Dataset records:
========

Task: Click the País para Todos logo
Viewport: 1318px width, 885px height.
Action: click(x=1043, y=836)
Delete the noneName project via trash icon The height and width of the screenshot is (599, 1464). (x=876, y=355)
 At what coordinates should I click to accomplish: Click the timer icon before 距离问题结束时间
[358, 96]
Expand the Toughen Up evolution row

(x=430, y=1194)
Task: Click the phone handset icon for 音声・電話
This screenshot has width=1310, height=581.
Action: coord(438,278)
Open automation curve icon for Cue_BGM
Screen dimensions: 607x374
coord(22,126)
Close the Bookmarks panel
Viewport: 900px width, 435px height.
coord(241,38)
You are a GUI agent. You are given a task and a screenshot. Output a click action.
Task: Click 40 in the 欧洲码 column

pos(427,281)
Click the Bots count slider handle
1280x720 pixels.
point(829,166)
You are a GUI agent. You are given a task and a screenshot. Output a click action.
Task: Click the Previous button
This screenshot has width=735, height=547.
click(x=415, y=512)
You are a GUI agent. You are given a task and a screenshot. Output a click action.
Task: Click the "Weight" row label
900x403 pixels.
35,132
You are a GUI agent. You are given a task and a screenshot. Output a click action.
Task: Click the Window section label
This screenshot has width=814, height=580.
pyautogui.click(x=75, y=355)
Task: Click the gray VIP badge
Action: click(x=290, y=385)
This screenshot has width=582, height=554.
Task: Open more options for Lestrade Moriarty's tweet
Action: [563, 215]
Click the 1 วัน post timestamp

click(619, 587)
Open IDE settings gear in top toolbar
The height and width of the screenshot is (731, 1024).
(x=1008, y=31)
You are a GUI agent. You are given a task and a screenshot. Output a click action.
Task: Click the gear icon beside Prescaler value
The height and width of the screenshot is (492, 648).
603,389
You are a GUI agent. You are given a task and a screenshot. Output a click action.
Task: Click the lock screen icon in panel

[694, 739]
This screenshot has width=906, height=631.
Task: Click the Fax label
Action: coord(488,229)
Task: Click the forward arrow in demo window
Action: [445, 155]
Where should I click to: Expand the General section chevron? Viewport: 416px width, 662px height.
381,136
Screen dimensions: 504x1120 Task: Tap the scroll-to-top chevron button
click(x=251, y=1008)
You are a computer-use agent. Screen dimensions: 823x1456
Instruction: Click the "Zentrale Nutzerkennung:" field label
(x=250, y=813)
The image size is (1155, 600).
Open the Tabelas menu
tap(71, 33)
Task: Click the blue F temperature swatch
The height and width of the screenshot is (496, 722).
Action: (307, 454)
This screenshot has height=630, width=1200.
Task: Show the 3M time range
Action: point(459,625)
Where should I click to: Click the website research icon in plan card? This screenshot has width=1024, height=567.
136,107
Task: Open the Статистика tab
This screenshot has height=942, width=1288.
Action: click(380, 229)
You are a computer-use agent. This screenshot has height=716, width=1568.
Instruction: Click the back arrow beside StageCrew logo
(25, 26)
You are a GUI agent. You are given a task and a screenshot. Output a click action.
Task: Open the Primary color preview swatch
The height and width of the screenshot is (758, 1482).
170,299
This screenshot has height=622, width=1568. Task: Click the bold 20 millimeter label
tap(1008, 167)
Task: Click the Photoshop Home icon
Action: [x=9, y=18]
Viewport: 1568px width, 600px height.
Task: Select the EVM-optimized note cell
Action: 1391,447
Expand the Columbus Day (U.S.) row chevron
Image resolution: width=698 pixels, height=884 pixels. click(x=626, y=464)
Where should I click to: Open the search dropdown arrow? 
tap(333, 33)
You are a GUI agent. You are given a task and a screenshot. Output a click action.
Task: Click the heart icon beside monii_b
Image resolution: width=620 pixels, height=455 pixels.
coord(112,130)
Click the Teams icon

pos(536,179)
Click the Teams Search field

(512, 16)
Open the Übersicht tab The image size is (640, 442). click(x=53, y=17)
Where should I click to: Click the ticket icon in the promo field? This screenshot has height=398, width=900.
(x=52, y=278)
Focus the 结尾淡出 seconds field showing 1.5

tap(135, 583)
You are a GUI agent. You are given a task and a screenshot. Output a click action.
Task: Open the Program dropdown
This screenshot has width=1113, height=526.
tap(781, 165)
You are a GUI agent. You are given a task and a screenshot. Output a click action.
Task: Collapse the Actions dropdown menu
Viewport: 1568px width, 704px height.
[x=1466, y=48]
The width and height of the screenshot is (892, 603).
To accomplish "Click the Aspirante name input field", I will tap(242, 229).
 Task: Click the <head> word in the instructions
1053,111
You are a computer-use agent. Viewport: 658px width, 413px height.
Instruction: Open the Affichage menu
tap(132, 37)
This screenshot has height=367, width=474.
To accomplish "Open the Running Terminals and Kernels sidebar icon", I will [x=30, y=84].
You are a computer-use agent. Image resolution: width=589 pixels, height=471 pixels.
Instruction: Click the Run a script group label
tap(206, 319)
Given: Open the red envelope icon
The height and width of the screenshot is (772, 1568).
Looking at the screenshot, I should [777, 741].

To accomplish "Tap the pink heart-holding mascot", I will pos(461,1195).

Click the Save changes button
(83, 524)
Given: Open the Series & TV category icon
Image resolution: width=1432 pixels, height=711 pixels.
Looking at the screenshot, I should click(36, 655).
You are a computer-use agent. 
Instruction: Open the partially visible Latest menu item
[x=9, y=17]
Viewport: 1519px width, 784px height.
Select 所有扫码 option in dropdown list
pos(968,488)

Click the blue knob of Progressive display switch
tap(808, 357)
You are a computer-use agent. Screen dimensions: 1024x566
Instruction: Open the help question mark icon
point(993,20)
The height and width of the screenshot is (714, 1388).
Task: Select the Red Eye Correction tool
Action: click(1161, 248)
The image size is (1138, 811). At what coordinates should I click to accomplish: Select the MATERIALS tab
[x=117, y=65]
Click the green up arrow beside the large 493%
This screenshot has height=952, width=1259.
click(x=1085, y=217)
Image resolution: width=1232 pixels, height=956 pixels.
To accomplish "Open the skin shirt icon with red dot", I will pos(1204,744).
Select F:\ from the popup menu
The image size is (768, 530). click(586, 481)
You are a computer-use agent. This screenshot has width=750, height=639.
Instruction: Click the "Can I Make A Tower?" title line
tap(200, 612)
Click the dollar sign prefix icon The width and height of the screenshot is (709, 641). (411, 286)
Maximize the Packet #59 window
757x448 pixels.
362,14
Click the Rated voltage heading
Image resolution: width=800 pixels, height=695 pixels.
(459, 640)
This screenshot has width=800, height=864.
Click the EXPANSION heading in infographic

========

Copy out the entries above again, keeping them exact.

Task: Click the País para Todos logo
Viewport: 1318px width, 885px height.
Action: click(x=1043, y=836)
Delete the noneName project via trash icon The height and width of the screenshot is (599, 1464). (x=876, y=355)
 At what coordinates should I click to accomplish: Click the timer icon before 距离问题结束时间
[358, 96]
Expand the Toughen Up evolution row

(x=430, y=1194)
Task: Click the phone handset icon for 音声・電話
This screenshot has width=1310, height=581.
Action: coord(438,278)
Open automation curve icon for Cue_BGM
Screen dimensions: 607x374
coord(22,126)
Close the Bookmarks panel
Viewport: 900px width, 435px height.
coord(241,38)
You are a GUI agent. You are given a task and a screenshot. Output a click action.
Task: Click 40 in the 欧洲码 column

pos(427,281)
Click the Bots count slider handle
1280x720 pixels.
point(829,166)
You are a GUI agent. You are given a task and a screenshot. Output a click action.
Task: Click the Previous button
This screenshot has width=735, height=547.
click(x=415, y=512)
You are a GUI agent. You are given a task and a screenshot. Output a click action.
Task: Click the "Weight" row label
900x403 pixels.
35,132
You are a GUI agent. You are given a task and a screenshot. Output a click action.
Task: Click the Window section label
This screenshot has width=814, height=580.
pyautogui.click(x=75, y=355)
Task: Click the gray VIP badge
Action: click(x=290, y=385)
This screenshot has width=582, height=554.
Task: Open more options for Lestrade Moriarty's tweet
Action: [563, 215]
Click the 1 วัน post timestamp

click(619, 587)
Open IDE settings gear in top toolbar
The height and width of the screenshot is (731, 1024).
(x=1008, y=31)
You are a GUI agent. You are given a task and a screenshot. Output a click action.
Task: Click the gear icon beside Prescaler value
The height and width of the screenshot is (492, 648).
603,389
You are a GUI agent. You are given a task and a screenshot. Output a click action.
Task: Click the lock screen icon in panel

[694, 739]
This screenshot has width=906, height=631.
Task: Click the Fax label
Action: coord(488,229)
Task: Click the forward arrow in demo window
Action: [445, 155]
Where should I click to: Expand the General section chevron? Viewport: 416px width, 662px height.
381,136
Screen dimensions: 504x1120 Task: Tap the scroll-to-top chevron button
click(x=251, y=1008)
You are a computer-use agent. Screen dimensions: 823x1456
Instruction: Click the "Zentrale Nutzerkennung:" field label
(x=250, y=813)
The image size is (1155, 600).
Open the Tabelas menu
tap(71, 33)
Task: Click the blue F temperature swatch
The height and width of the screenshot is (496, 722).
Action: (307, 454)
This screenshot has height=630, width=1200.
Task: Show the 3M time range
Action: point(459,625)
Where should I click to: Click the website research icon in plan card? This screenshot has width=1024, height=567.
136,107
Task: Open the Статистика tab
This screenshot has height=942, width=1288.
Action: click(380, 229)
You are a computer-use agent. This screenshot has height=716, width=1568.
Instruction: Click the back arrow beside StageCrew logo
(25, 26)
You are a GUI agent. You are given a task and a screenshot. Output a click action.
Task: Open the Primary color preview swatch
The height and width of the screenshot is (758, 1482).
170,299
This screenshot has height=622, width=1568. Task: Click the bold 20 millimeter label
tap(1008, 167)
Task: Click the Photoshop Home icon
Action: [x=9, y=18]
Viewport: 1568px width, 600px height.
Task: Select the EVM-optimized note cell
Action: 1391,447
Expand the Columbus Day (U.S.) row chevron
Image resolution: width=698 pixels, height=884 pixels. click(x=626, y=464)
Where should I click to: Open the search dropdown arrow? 
tap(333, 33)
You are a GUI agent. You are given a task and a screenshot. Output a click action.
Task: Click the heart icon beside monii_b
Image resolution: width=620 pixels, height=455 pixels.
coord(112,130)
Click the Teams icon

pos(536,179)
Click the Teams Search field

(512, 16)
Open the Übersicht tab The image size is (640, 442). click(x=53, y=17)
Where should I click to: Click the ticket icon in the promo field? This screenshot has height=398, width=900.
(x=52, y=278)
Focus the 结尾淡出 seconds field showing 1.5

tap(135, 583)
You are a GUI agent. You are given a task and a screenshot. Output a click action.
Task: Open the Program dropdown
This screenshot has width=1113, height=526.
tap(781, 165)
You are a GUI agent. You are given a task and a screenshot. Output a click action.
Task: Collapse the Actions dropdown menu
Viewport: 1568px width, 704px height.
[x=1466, y=48]
The width and height of the screenshot is (892, 603).
To accomplish "Click the Aspirante name input field", I will tap(242, 229).
 Task: Click the <head> word in the instructions
1053,111
You are a computer-use agent. Viewport: 658px width, 413px height.
Instruction: Open the Affichage menu
tap(132, 37)
This screenshot has height=367, width=474.
To accomplish "Open the Running Terminals and Kernels sidebar icon", I will [x=30, y=84].
You are a computer-use agent. Image resolution: width=589 pixels, height=471 pixels.
Instruction: Click the Run a script group label
tap(206, 319)
Given: Open the red envelope icon
The height and width of the screenshot is (772, 1568).
Looking at the screenshot, I should [777, 741].

To accomplish "Tap the pink heart-holding mascot", I will pos(461,1195).

Click the Save changes button
(83, 524)
Given: Open the Series & TV category icon
Image resolution: width=1432 pixels, height=711 pixels.
Looking at the screenshot, I should click(36, 655).
You are a computer-use agent. 
Instruction: Open the partially visible Latest menu item
[x=9, y=17]
Viewport: 1519px width, 784px height.
Select 所有扫码 option in dropdown list
pos(968,488)

Click the blue knob of Progressive display switch
tap(808, 357)
You are a computer-use agent. Screen dimensions: 1024x566
Instruction: Open the help question mark icon
point(993,20)
The height and width of the screenshot is (714, 1388).
Task: Select the Red Eye Correction tool
Action: click(1161, 248)
The image size is (1138, 811). At what coordinates should I click to accomplish: Select the MATERIALS tab
[x=117, y=65]
Click the green up arrow beside the large 493%
This screenshot has height=952, width=1259.
click(x=1085, y=217)
Image resolution: width=1232 pixels, height=956 pixels.
To accomplish "Open the skin shirt icon with red dot", I will pos(1204,744).
Select F:\ from the popup menu
The image size is (768, 530). click(586, 481)
You are a computer-use agent. This screenshot has width=750, height=639.
Instruction: Click the "Can I Make A Tower?" title line
tap(200, 612)
Click the dollar sign prefix icon The width and height of the screenshot is (709, 641). (411, 286)
Maximize the Packet #59 window
757x448 pixels.
362,14
Click the Rated voltage heading
Image resolution: width=800 pixels, height=695 pixels.
(459, 640)
This screenshot has width=800, height=864.
Click the EXPANSION heading in infographic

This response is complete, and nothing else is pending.